Cameron Purdy: Defining a Data Grid

Discussions

News: Cameron Purdy: Defining a Data Grid

  1. Cameron Purdy: Defining a Data Grid (18 messages)

    Cameron Purdy has posted "Defining a Data Grid" on his blog, saying that "most people know what a database is, but not everyone knows what an In-Memory Data Grid is, so we set out to define it in a concise manner..." Of course, this focuses on Oracle Coherence since Cameron's a VP for Oracle on that product, but it's worth looking into even if you're not using Coherence, for a few reasons. First, maybe you should be using Coherence! Second, it might show you some concepts that your current data caching solution should provide. Thirdly, perhaps it illustrates some uses that your architecture might not be taking advantage of. The first few definitions:
      A Data Grid is a system composed of multiple servers that work together to manage information and related operations – such as computations – in a distributed environment.
    • An In-Memory Data Grid is a Data Grid that stores the information in memory in order to achieve very high performance, and uses redundancy – by keeping copies of that information synchronized across multiple servers – in order to ensure the resiliency of the system and the availability of the data in the event of server failure.
    • The application objects are the actual components of the application that contain information that is shared across multiple servers and that must survive server failure in order for the application to be continuously available. These objects are typically built in an object-oriented language such as Java (e.g. POJOs), C++, C#, VB.NET or Ruby. Unlike a relational schema, application objects are often hierarchical in nature, and may contain information that is pulled from many database tables.
    • The application objects must be shared across multiple servers because a middleware application (such as eBay and Amazon.com) is horizontally scaled by adding servers, with each server running an instance of that application. Since the application instance running on one server may read and write some of the same information that an application instance running on another server reads and writes, that information must be shared. The alternative is to always access that information from a shared resource, such as a database, which will lower performance by requiring both remote coordinated access and Object/Relational Mapping (ORM), and decrease scalability by making that shared resource a bottleneck.
    • Because an application object is not relational, in order to retrieve it from a relational database the information must be mapped from a relational query into the object; this is known as Object/Relational Mapping (ORM). Examples include Java’s EJB 3.0 and JPA, and ADO.NET. The same technology allows that object to be stored in a relational database by deconstructing the object (or changes to the object) into a series of SQL inserts, updates and deletes. Since a single object may be composed of information from many tables, the cost of accessing objects from a database using Object/Relational Mapping can be significant, both in terms of the load on the database and the latency of the data access.

________________

TASK DETAILS: From the data grid post, copy out the part that opens with "Cameron Purdy has" and closes with "a distributed environment.", switching each "servers" to "machines".

EXTRACTED RECORDS:

________________

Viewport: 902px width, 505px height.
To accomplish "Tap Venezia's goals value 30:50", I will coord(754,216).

________________

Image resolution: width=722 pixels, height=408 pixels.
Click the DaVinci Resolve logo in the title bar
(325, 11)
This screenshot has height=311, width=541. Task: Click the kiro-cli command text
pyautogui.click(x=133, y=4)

________________

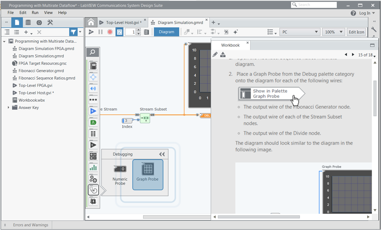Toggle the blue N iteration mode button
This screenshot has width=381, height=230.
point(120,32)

________________

FULL OUTPUT:
Cameron Purdy has posted "Defining a Data Grid" on his blog, saying that "most people know what a database is, but not everyone knows what an In-Memory Data Grid is, so we set out to define it in a concise manner..." Of course, this focuses on Oracle Coherence since Cameron's a VP for Oracle on that product, but it's worth looking into even if you're not using Coherence, for a few reasons. First, maybe you should be using Coherence! Second, it might show you some concepts that your current data caching solution should provide. Thirdly, perhaps it illustrates some uses that your architecture might not be taking advantage of. The first few definitions:
      A Data Grid is a system composed of multiple machines that work together to manage information and related operations – such as computations – in a distributed environment.